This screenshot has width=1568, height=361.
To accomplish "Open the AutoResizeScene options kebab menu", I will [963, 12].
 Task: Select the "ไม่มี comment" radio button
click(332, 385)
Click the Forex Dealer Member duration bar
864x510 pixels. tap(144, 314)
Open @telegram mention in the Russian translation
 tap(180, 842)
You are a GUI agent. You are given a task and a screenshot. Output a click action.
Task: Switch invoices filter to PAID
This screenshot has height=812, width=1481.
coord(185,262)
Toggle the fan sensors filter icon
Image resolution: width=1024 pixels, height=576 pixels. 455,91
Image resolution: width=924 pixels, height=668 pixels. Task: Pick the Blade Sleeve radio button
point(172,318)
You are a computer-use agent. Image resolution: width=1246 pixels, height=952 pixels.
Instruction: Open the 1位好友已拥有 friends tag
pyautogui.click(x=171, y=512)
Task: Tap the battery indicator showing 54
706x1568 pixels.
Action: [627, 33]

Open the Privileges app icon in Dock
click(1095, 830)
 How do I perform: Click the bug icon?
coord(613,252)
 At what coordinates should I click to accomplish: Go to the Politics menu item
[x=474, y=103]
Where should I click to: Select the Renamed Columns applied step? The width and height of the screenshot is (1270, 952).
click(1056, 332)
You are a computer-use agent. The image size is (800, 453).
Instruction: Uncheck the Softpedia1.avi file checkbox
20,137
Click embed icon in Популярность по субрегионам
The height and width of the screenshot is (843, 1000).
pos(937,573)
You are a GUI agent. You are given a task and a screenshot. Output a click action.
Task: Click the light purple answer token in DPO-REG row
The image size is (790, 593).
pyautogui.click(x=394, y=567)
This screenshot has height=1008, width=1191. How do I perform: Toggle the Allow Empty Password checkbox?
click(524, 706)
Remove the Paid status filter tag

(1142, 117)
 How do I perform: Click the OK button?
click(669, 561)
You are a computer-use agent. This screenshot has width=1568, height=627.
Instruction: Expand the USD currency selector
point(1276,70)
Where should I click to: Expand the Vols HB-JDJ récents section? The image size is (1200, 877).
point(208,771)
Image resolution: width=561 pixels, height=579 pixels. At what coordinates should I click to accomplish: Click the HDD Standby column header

▸ **Task**
Reproduce exactly what appears from the line containing "Task: Click the" down to the final line of the data.

▸ **Written response**
Task: Click the light purple answer token in DPO-REG row
The image size is (790, 593).
pyautogui.click(x=394, y=567)
This screenshot has height=1008, width=1191. How do I perform: Toggle the Allow Empty Password checkbox?
click(524, 706)
Remove the Paid status filter tag

(1142, 117)
 How do I perform: Click the OK button?
click(669, 561)
You are a computer-use agent. This screenshot has width=1568, height=627.
Instruction: Expand the USD currency selector
point(1276,70)
Where should I click to: Expand the Vols HB-JDJ récents section? The image size is (1200, 877).
point(208,771)
Image resolution: width=561 pixels, height=579 pixels. At what coordinates should I click to accomplish: Click the HDD Standby column header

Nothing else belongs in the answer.